Understanding stakeholder needs and expectations is important for two reasons.
First, at a strategic level, the needs and expectations of key external stakeholders are vital inputs into your organisation’s strategic planning process. Their needs shape the objectives (the “results to be achieved”) that the organisation sets for itself and the strategies and plans that it adopts for achieving those objectives. Indeed the organisation’s very reason for existence revolves around the need to meet stakeholder’s needs and expectations. Consequently, your Asset Management System needs to support meeting these needs and expectations.

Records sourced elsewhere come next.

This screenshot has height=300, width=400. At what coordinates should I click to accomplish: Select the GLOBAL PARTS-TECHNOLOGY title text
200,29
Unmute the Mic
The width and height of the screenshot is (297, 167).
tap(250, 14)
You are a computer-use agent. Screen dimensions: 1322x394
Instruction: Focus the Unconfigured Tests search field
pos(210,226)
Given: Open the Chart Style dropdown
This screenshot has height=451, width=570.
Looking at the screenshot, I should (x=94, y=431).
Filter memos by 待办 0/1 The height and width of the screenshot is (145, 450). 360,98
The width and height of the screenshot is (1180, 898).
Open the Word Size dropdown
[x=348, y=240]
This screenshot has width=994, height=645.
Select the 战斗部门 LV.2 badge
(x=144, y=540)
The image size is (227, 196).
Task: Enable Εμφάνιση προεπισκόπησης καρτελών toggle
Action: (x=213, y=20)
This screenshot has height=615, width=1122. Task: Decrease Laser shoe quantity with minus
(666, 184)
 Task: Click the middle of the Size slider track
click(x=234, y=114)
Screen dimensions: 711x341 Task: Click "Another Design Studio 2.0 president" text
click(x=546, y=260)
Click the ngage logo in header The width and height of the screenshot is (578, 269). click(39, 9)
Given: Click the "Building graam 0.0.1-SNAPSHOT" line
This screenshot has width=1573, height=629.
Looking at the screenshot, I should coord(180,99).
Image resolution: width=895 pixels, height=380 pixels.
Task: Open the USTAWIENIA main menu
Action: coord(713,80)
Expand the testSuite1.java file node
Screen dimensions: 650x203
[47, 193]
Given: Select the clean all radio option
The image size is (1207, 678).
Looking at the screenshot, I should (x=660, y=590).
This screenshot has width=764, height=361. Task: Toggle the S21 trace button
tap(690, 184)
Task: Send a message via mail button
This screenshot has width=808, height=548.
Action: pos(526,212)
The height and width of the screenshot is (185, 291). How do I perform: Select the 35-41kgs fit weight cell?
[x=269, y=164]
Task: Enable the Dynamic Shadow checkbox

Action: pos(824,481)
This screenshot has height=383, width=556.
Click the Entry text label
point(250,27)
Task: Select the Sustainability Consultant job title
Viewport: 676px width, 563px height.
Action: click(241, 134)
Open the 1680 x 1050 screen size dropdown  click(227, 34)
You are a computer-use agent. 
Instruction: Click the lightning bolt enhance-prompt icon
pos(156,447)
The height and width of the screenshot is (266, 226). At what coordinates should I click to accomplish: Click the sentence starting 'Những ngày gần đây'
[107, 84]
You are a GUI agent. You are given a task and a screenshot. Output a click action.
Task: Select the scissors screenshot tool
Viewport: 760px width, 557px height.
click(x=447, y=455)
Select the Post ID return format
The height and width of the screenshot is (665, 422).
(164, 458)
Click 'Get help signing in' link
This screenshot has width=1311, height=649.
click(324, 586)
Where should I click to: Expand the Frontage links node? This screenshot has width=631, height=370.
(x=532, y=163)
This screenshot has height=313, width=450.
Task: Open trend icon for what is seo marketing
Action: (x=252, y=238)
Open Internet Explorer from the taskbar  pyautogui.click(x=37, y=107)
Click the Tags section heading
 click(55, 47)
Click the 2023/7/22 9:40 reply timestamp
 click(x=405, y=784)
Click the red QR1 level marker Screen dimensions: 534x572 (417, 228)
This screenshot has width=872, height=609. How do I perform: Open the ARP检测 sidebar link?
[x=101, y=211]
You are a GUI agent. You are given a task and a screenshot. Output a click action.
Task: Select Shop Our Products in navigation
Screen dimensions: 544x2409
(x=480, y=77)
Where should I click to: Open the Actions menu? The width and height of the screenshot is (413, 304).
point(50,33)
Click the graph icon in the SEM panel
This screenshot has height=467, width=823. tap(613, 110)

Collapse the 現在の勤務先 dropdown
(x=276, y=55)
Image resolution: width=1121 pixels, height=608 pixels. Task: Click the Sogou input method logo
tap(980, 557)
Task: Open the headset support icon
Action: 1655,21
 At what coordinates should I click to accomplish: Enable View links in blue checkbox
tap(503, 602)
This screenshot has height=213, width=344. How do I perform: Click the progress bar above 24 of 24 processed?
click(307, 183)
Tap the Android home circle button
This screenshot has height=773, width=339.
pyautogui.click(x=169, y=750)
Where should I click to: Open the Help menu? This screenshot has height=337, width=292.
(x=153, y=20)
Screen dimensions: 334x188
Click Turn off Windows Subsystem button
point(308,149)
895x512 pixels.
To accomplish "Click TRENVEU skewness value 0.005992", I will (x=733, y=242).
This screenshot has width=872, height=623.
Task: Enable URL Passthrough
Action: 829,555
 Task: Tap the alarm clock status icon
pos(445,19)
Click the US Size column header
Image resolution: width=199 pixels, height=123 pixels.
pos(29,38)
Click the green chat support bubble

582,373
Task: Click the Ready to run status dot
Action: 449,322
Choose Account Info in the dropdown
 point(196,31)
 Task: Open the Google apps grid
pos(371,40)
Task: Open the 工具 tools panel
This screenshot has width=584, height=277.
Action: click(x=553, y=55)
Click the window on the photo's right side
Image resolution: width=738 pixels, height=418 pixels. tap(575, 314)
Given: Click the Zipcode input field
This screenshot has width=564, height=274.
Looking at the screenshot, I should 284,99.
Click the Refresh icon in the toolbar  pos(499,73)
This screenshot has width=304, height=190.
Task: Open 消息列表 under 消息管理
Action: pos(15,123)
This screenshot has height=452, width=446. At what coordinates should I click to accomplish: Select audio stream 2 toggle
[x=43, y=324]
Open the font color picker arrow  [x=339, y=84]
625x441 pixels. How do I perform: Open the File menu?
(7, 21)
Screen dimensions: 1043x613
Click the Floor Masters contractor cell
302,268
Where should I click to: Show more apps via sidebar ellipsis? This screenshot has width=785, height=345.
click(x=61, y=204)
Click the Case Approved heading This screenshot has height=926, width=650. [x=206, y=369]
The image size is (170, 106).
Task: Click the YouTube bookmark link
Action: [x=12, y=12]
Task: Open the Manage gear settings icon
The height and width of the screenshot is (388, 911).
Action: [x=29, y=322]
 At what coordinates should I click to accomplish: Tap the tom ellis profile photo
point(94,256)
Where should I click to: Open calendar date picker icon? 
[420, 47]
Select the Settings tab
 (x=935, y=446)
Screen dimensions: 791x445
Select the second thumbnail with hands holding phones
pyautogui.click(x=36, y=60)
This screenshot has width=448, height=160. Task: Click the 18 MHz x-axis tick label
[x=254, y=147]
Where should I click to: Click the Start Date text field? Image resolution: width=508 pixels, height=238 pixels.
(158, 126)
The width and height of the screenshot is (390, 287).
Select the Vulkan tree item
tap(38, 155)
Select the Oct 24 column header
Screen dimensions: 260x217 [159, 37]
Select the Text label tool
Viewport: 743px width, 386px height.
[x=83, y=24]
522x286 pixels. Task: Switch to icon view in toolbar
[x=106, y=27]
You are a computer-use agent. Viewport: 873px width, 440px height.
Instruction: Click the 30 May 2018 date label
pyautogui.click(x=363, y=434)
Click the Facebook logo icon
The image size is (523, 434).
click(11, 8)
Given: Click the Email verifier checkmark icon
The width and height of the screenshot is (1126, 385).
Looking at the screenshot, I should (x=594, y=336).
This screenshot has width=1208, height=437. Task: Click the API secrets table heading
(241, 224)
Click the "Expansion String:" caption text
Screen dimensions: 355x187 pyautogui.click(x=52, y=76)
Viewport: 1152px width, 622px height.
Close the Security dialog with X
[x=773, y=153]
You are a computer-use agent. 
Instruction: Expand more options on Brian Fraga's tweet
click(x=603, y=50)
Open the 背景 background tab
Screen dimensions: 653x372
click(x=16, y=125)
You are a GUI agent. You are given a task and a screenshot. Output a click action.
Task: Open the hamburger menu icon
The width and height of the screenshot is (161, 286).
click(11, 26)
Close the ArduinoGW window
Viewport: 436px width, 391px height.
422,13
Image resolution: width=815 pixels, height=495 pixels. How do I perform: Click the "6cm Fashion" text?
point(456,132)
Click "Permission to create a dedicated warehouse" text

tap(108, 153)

Secondly, the needs and expectations of stakeholders also shape Asset Management decisions in a more tactical sense. The very definition of stakeholder tells us why we need to understand their needs and expectations, i.e. we can affect them, or they can affect us, by decisions made and activities performed. Consequently, if we don’t understand and properly manage the needs and expectations of stakeholders at all levels, then we run the risk of not delivering the required value proposition to the organisation. If some of the needs and expectations of stakeholders relate to compliance with mandatory regulatory or statutory requirements, a lack of understanding or management can potentially result in the risk of having your moral or legal license to operate removed. Increasingly we are seeing the rise in importance for organisations to have in place robust Environmental, Social and Governance (ESG) practices that meet the community’s moral and ethical expectations and not just meet legal obligations. The recent incident involving Rio Tinto Iron Ore at the Juukan Gorge caves is just one example of the power of stakeholders to influence an organisation’s reputation and affect the future operations of an entire industry.
When you know who your stakeholders are, and understand their specific needs and expectations, you can then make decisions, perform actions and set objectives regarding:
- The types of assets that are needed, where they need to be located and the ownership model for those assets;
- The performance required from those assets, and how many assets of each type you actually need;
- The processes and/or procedures that need to be established and sustained within your own organisation to allow you to meet those needs and expectations, including the methods and frequency of communications with stakeholders; and
- The roles and responsibilities relating to meeting these needs and expectations.
However, before you can understand their needs and expectations, you first need to determine who you consider to be a stakeholder.
As an assessor, often the response I first get when I ask someone “who are your stakeholders?” is a pause…followed by an ‘umm’ and then a list of the most obvious broad categories of candidates, like ‘customers’ or ‘State Government’. However, within these broad groups, there is more than likely to be sub-groups who have unique and individually specific needs and expectations.
For example, your organisation may need to comply with different regulations that are administered by different Government Departments at a national, state and/or local level. Often these broad categories of stakeholders may be captured in strategic level documents with broad statements like ‘Comply with relevant regulations’, but this needs to be further refined so that individual regulatory needs and expectations are specifically identified and articulated, e.g. Comply with Regulation XYZ with annual compliance reporting by 30 November.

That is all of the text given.